(Stored records)

*****

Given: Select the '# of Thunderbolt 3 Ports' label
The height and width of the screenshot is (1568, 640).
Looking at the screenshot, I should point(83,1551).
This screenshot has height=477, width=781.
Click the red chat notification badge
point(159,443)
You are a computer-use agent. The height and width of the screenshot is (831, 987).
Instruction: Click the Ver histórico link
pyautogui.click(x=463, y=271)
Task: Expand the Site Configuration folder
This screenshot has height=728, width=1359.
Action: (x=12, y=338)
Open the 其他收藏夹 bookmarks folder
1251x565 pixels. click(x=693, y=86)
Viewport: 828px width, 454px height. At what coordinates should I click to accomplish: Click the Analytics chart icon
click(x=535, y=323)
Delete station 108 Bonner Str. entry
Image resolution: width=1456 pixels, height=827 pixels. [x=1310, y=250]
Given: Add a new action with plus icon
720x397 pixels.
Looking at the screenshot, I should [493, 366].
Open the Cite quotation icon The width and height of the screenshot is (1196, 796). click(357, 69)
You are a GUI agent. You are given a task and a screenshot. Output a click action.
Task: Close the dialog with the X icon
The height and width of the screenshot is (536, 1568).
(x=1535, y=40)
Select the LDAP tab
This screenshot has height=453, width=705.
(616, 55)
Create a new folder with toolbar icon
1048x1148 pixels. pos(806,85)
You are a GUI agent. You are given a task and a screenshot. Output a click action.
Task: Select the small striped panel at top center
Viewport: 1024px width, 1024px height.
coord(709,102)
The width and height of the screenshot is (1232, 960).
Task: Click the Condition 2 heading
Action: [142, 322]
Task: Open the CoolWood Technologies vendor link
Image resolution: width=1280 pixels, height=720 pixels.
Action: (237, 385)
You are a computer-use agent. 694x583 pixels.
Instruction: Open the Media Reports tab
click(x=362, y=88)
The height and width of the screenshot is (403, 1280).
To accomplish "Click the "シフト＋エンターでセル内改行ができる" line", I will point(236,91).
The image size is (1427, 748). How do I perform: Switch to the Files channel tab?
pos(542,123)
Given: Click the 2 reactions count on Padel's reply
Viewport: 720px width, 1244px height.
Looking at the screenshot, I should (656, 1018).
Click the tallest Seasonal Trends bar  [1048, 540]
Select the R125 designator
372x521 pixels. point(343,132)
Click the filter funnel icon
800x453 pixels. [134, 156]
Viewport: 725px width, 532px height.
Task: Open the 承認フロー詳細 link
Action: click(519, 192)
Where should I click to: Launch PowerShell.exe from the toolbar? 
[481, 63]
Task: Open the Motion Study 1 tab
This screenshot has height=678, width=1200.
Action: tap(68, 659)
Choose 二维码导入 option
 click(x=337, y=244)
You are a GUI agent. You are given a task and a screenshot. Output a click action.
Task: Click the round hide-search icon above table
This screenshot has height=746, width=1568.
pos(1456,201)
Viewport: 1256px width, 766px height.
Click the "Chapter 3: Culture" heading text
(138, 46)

*****

**Exercise brief**
Which lines hold the word "computer"? Copy each of them from the records.

**Exercise response**
You are a computer-use agent. The height and width of the screenshot is (831, 987).
You are a computer-use agent. 694x583 pixels.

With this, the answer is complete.